Dirigent: Giampaolo Bisanti


Nabucco - Amartuvshin Enkhbat
Ismaele - Ivan Magrì
Zaccaria -
Marko Mimica
Abigaille - Anna Pirozzi
Fenena - Szilvia Vörös
Oberpriester - Evgeny Solodovnikov
Abdallo - Agustín Gomez
Anna - Anna Bondarnko


Spiritistisches Déjà-vu
(Dominik Troger)

Nabu-kudurri-usur II. herrschte einst im alten Babylon – Giuseppe Verdi hat ihn auf der Opernbühne als „Nabucco“ unsterblich gemacht. Die Wiener Staatsoper hat das Werk jetzt wieder in den Spielplan aufgenommen.

An der Staatsoper trägt Nabucco immer noch den blauen „Berlusconi-Anzug“, den ihm Regisseur Günter Krämer im Jahr 2001 verpasst hat. Der Medienzar und Politiker, auf den Krämer damals angespielt hat, ist voriges Jahr verstorben. Insofern ermöglicht die Wiener Staatsoper ein „spiritistisches“ Déjà-vu mit einer schillernden Figur der italienischen und europäischen Politik. Und Krämer wird dabei mehr an den sich selbst vergöttlichenden Nabucco des zweiten Akts gedacht haben („Non son più re, son dio“) und weniger an den im Finale durch das Schicksal geläuterten Herrscher.
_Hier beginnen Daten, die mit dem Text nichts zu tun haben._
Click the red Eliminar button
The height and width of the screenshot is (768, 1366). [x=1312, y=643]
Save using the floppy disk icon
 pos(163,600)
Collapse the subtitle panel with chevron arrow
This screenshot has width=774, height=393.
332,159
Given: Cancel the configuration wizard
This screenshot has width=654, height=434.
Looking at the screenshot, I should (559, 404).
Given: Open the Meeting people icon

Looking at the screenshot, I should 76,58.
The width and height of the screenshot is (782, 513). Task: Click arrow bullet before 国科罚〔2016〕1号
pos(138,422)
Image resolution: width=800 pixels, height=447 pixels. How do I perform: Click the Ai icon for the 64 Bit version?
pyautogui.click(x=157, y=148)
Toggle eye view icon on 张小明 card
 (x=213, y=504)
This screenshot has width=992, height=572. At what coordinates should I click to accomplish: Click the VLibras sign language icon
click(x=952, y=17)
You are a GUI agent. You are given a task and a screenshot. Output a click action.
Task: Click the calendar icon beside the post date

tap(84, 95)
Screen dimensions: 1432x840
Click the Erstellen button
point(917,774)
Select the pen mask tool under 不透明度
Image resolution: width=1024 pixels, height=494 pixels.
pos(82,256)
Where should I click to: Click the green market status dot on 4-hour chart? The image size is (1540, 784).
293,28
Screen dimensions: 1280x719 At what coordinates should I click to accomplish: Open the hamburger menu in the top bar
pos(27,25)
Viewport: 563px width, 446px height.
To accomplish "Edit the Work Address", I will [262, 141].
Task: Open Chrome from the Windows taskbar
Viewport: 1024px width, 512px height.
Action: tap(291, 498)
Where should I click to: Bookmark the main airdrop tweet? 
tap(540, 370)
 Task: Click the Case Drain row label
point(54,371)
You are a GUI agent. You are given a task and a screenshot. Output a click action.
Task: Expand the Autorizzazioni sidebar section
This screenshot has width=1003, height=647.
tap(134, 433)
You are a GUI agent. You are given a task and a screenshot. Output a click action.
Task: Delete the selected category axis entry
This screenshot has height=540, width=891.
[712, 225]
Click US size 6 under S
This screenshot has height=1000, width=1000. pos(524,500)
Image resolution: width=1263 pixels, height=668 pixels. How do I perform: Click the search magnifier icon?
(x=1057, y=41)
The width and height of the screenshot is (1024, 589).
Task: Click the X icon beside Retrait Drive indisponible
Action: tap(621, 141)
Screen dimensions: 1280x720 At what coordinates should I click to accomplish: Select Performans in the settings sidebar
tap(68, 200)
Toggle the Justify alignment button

Die Inszenierung stammt noch aus der Direktion Ioan Holender – und dass der Staatsoperndirektor i. R. seit einigen Jahren keine Gelegenheit auslässt, um gegen das sogenannte „Regietheater“ ins Feld zu ziehen, beweist, dass nicht nur babylonische Könige, sondern auch Operndirektoren einen Prozess der Läuterung durchlaufen können. Ob diese Gnade künstlerischer Selbsterkenntnis auch der derzeitigen Direktion baldigst zu Teil wird, ist allerdings ungewiss.

Die Aufführung selbst begann mit einer etwas zerdehnten Ouvertüre und die akustische Feinabstimmung war verbesserungswürdig. Giampaolo Bisanti am Pult sorgte in Folge durchaus für Spannung, der Gesamteindruck blieb etwas laut und grobschlächtig, auch wenn sich die Celli einmal mehr ins Gemüt des Publikums spielten.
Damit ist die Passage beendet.